Monday 13 October 2008

Giving up a dream

I’ve been trying to analyse why I’ve been so sad recently.
I understand why I’m feeling a little scared. After all I am looking at making a very big move. Whether it happens sooner or later, the decision to leave Bermuda is a huge one.
If things don’t work out in the USA I can always go to the UK, or even somewhere in Europe…Spain or France maybe?
And yes, I can come back to Bermuda. Definitely on vacation, and possibly even to live. I do have friends that I could stay with while I look for a job and somewhere to live.
BUT…the whole point is that I need to leave here in order to chase my dream.
And there we have it. The dream.
It used to be that I would be here for the rest of my life….have a wonderful husband, a beautiful home, a satisfying job.

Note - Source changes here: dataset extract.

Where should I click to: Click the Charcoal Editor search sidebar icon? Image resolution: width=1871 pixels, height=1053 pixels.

I have overstuffed my apartment over the last years with beautiful objects d’art (albeit nothing terribly expensive, just valuable to me in their beauty), cooking apparatus, flatware and etc, etc, and stuff, with the hope that one day I would have the space to display them and use them to entertain my friends.

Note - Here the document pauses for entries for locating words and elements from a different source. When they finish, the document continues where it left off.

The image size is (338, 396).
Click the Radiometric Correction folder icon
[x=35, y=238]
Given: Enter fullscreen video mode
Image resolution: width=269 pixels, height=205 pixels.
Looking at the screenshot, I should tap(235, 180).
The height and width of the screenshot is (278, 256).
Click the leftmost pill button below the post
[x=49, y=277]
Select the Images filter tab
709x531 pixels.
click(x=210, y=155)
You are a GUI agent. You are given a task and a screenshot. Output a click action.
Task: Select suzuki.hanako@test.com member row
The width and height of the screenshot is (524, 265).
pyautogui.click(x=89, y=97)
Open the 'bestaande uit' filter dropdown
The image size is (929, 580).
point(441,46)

Recently I have begun a seriously brutal purge. Unfortunately when I leave I can store a very limited amount of stuff here, for a limited period of time, and it has made me think hard about what it necessary to me now…and in the future.
So far I have 3 bags of garbage, 3 bags of Good Will clothing, 1 bag of Christmas decorations (note that I haven’t even reached the closet where I keep all my Christmas paraphernalia!)1 bag of stuffed toys (seriously? Yes!!), and 1 grocery bag of empty picture frames, the latter three also for Good Will. And this is not including items that can’t be dumped into a garbage bag, nor have I even hit the kitchen!
I guess what’s happened is that with each, previously treasured, item that I throw away or give away I am realising that things really are just things.
And yet I still feel that I am throwing away small pieces of my dream each time. And that has made me rather sad.
Once I have a solid, new dream to look forward to I believe the sadness will be replaced by excitement….and anxiety!!
The good thing about the ‘plan’ is that I am going through it all with a friend. So that, kind of like Thelma and Louise…well, minus the car, the cliff, the crime, the police, and Brad Pitt….we can hold each other’s hand as we launch into a whole new life and say ‘Here we go!’